Look, not everything needs to be compared against Apple. But their marketing is some of the best in the world purely because it displays the product. The first iPad ad isn’t spectacular, but it walks through all of the commonly-used features of the product. The “What is iPad” spot is much, much better, but it’s the same story: it simply demonstrates the product. That’s all you need to know.

By contrast, Microsoft’s first Surface commercial doesn’t demonstrate a single feature of the product aside from the things that make the clicking noise. Nothing apart from the Start tile screen is displayed, which makes it entirely ineffectual. After it aired, nobody I knew could tell me what the product was.

The success or failure of a product isn’t solely determined by marketing, obviously. But it’s important to get the word out as to what is being launched. If your ad can’t communicate what the product is, it almost never works.

Held — Holy Other

Of their 2012 offerings, Clubroot’s is dark and meandering, Burial’s is lonesome and distant, and Four Tet’s is heavy and precise. Holy Other’s Held is every one of these descriptions in one, but incredibly, it isn’t a mess.

The rhythm section lays below about three feet of fuzz and grime, in a manner similar to Clams Casino’s production style. It’s a vinyl record, replicated digitally (though I was given the LP as a gift this year). But it isn’t all heavy. The reverse sampled vocals over these dark, brooding, and noisy beats offer a sense of delicacy and balance.

The cover art’s photo of sheets in dappled sunlight relay the intimacy that the album frequently reveals through these light and dark contrasts. True, Holy Other borrows tricks from Burial quite heavily, but he does so in a softer, fuzzier, out-of-focus manner. It’s undeniably trendy, but it’s also undeniably one of the year’s best.

Max Rudberg:

The problem is mainly the lack of visual cues; there is no way to tell that sliding the main screen to the left will toggle the alarm on in Rise, or pinching a list in Clear will minimize it and take you up a level in the hierarchy. It’s not obvious, and what’s often called mystery meat.

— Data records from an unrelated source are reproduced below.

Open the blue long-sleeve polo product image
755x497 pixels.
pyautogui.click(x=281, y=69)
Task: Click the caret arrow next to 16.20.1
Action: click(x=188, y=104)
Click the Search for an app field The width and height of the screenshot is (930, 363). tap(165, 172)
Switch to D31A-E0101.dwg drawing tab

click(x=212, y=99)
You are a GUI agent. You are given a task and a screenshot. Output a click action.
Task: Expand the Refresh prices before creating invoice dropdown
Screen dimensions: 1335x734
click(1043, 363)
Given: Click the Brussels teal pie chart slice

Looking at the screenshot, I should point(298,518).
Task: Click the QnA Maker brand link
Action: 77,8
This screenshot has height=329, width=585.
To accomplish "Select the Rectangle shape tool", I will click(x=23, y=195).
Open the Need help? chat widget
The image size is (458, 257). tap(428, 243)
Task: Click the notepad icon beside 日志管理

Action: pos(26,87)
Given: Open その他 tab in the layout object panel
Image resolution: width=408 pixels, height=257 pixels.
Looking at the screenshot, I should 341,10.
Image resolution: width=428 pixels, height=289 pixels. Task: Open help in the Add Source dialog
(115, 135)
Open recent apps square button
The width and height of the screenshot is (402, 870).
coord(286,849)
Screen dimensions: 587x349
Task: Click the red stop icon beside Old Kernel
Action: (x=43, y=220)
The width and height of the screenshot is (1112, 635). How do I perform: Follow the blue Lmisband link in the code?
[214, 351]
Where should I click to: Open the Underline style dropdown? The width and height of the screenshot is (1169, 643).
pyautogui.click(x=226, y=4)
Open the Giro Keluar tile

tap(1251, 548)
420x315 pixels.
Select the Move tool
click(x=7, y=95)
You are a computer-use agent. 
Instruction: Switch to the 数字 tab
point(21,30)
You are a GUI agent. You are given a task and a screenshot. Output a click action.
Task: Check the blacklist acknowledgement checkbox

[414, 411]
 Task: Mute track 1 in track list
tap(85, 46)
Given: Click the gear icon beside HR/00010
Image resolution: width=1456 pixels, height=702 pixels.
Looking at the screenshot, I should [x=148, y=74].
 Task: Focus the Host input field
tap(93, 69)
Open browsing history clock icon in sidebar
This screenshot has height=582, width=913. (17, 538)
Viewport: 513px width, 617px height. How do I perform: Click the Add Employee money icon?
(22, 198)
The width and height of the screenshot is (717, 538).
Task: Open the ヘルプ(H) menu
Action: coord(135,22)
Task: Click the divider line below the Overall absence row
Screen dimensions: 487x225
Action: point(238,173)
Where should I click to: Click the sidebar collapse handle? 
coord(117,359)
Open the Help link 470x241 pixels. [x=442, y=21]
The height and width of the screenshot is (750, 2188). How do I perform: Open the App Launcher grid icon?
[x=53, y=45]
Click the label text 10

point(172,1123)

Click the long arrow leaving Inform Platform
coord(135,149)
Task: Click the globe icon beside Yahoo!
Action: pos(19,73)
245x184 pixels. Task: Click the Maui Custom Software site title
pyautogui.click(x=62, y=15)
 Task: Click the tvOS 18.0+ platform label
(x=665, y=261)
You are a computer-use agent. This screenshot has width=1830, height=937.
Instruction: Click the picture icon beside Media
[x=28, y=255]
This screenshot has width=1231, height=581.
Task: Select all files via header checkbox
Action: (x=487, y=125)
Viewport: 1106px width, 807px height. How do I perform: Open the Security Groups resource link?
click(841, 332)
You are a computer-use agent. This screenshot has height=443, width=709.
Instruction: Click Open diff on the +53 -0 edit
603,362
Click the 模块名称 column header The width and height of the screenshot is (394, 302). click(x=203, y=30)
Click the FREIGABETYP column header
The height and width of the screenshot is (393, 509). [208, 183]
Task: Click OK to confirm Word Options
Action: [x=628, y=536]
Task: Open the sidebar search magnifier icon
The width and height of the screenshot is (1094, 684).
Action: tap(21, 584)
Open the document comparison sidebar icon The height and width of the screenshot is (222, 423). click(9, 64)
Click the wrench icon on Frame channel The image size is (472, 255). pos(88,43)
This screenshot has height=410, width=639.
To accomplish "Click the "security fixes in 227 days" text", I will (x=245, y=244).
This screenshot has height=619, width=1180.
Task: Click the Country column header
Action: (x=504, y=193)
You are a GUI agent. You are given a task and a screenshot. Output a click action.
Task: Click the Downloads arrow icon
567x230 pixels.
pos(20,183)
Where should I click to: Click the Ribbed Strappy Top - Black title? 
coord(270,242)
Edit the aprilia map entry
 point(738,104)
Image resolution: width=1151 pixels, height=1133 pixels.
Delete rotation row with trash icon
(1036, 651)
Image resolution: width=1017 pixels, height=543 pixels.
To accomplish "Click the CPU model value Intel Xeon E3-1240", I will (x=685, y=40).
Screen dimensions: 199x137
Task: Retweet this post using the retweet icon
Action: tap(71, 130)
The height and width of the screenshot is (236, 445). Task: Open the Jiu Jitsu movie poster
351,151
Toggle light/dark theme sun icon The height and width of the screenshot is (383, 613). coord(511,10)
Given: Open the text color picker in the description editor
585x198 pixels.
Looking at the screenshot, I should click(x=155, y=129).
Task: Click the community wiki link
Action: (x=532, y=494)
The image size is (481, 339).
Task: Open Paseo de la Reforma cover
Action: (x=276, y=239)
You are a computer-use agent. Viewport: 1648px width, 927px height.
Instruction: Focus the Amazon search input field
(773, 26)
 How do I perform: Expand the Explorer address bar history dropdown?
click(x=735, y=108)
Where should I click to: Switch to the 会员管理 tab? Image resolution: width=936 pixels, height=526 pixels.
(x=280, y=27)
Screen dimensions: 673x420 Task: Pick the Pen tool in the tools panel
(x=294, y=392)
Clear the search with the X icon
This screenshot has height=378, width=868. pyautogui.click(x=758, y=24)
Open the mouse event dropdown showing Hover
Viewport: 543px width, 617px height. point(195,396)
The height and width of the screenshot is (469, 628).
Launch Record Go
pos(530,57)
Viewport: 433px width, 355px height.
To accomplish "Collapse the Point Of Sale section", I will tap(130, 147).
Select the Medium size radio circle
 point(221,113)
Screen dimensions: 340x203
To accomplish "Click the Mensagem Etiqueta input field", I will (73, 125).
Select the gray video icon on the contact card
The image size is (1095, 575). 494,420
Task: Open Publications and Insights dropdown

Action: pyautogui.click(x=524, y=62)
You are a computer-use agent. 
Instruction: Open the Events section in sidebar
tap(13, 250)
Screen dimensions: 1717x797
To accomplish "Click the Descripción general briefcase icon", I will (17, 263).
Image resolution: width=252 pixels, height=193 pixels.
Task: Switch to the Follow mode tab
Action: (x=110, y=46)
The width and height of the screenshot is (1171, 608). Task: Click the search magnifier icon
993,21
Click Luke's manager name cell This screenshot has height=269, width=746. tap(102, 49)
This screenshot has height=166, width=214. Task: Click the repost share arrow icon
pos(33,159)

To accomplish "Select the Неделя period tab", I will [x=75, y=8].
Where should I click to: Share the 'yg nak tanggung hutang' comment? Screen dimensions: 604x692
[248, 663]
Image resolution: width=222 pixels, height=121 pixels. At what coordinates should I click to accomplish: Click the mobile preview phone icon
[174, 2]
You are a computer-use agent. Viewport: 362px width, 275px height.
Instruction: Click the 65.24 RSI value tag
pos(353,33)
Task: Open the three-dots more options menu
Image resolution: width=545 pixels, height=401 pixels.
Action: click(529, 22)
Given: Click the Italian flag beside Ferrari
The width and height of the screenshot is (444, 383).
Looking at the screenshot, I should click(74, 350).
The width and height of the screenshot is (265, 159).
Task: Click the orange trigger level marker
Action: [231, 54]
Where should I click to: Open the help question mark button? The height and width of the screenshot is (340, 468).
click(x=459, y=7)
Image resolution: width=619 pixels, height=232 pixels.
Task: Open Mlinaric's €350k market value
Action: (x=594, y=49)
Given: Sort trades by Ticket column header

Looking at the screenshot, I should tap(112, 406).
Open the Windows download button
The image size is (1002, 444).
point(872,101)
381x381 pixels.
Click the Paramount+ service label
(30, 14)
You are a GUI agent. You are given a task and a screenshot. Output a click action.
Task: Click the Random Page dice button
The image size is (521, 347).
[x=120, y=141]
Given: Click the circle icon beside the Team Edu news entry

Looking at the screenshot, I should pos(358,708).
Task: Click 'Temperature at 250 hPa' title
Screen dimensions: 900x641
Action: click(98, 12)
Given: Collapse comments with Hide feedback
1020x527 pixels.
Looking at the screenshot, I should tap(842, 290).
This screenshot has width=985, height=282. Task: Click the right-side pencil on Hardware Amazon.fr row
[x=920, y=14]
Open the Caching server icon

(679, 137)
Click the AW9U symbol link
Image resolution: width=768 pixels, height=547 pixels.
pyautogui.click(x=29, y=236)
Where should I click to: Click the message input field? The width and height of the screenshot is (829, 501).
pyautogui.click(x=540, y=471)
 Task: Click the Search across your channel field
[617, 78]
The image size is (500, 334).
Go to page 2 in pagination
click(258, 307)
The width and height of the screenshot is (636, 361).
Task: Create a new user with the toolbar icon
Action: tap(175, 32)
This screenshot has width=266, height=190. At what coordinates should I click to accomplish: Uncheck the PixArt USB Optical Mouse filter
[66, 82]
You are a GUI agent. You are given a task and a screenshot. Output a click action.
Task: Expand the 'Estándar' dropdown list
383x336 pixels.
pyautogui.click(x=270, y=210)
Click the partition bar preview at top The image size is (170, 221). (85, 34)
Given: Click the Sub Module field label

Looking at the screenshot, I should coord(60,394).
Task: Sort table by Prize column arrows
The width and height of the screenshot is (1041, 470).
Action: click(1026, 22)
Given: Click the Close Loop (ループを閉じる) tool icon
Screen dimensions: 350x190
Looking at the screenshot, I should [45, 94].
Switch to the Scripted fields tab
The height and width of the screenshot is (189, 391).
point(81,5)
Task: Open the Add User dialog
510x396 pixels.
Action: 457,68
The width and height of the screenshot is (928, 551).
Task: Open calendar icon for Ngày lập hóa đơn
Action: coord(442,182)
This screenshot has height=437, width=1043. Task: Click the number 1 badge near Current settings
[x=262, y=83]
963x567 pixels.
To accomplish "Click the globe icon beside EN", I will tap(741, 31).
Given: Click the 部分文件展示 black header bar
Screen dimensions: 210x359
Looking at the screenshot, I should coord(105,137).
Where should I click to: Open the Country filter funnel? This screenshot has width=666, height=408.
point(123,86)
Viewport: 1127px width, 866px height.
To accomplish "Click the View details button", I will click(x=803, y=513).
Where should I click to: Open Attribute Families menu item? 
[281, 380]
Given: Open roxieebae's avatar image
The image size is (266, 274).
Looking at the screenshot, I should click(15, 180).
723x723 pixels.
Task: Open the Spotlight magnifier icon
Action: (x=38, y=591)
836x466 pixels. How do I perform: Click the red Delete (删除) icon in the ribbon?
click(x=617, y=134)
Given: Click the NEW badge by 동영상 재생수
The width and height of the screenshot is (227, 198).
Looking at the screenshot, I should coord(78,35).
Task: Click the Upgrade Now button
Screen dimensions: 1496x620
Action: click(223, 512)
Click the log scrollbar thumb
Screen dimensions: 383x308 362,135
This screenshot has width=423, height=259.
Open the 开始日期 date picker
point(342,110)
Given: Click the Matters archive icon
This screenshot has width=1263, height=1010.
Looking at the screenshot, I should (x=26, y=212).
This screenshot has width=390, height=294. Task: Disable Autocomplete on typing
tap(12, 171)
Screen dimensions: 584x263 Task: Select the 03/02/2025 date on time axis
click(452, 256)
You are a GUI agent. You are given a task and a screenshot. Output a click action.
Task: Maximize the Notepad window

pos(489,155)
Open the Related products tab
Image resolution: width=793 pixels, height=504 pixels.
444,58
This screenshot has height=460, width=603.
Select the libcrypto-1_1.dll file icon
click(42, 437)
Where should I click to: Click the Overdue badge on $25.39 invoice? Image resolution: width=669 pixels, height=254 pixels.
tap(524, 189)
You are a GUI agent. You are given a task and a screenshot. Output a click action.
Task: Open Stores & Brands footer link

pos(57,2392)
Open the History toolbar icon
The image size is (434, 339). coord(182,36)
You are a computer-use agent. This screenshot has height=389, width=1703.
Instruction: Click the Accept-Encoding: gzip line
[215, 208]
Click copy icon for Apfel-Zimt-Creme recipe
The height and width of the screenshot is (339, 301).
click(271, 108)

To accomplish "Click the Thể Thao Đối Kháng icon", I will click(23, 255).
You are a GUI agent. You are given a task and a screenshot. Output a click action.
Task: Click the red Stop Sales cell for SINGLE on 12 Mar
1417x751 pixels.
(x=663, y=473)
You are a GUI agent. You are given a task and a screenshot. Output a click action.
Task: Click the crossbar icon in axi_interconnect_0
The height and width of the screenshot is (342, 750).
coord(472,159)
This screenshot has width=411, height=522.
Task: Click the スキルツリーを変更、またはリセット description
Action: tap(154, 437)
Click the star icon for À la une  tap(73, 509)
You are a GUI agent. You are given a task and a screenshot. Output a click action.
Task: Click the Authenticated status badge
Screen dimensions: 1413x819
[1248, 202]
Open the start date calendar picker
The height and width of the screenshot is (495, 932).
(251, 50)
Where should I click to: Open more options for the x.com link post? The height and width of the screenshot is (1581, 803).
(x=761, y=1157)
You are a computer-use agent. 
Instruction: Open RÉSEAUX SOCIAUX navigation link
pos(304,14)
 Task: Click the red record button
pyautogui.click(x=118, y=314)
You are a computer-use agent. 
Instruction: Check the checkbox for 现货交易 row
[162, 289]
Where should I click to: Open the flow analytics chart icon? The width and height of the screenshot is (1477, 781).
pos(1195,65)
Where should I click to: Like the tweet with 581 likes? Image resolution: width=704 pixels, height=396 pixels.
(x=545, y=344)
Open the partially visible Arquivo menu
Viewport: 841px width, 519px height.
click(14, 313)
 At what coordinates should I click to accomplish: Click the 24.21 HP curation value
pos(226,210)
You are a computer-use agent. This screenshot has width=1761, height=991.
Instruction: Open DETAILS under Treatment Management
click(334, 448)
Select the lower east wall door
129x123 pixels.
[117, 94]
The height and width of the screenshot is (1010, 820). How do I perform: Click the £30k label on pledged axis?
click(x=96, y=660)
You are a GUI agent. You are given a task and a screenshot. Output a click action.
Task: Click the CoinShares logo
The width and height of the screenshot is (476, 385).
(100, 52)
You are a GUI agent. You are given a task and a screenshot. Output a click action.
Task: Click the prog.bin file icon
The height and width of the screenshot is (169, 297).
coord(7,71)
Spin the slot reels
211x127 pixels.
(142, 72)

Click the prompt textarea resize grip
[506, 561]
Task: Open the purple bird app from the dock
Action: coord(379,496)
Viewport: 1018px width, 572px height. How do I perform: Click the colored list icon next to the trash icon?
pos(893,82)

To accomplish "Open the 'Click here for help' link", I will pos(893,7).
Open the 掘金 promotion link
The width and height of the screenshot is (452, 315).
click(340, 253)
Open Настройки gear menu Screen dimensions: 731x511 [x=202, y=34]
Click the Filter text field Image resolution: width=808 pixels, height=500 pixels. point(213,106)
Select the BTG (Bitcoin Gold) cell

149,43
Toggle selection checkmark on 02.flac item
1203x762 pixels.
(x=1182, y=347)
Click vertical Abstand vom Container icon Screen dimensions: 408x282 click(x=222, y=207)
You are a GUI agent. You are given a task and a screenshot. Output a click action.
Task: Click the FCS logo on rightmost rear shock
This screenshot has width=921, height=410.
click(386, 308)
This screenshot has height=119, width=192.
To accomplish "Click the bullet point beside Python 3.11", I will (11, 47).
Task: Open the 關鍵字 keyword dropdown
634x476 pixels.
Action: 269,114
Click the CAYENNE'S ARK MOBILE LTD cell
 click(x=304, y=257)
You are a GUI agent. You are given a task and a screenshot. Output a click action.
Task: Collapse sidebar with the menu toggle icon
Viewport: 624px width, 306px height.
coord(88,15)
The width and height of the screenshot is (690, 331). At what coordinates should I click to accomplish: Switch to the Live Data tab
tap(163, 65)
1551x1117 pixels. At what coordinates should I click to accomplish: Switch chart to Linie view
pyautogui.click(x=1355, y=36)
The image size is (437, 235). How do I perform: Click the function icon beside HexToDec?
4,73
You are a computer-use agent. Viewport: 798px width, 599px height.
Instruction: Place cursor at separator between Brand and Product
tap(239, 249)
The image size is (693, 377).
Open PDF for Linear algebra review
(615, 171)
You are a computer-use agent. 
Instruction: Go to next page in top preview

Clear is beautiful, but it’s hard to argue that it’s well-designed in light of its mystery interface. It’s important to remember what Sacha Greif said yesterday:

… it’s important to ask ourselves if we’re embracing flat design because it’s a better solution to whatever problem we happen to be solving, or if we’re just trying to be different (and ending up being just the same as all the other people who are trying to be different too).

In many cases, I’m seeing the flat aesthetic used because gloss is just so 2008, without recognizing its ease-of-use shortcomings. Current (and future) UI problems are not gloss vs. flat — they’re something much more nuanced.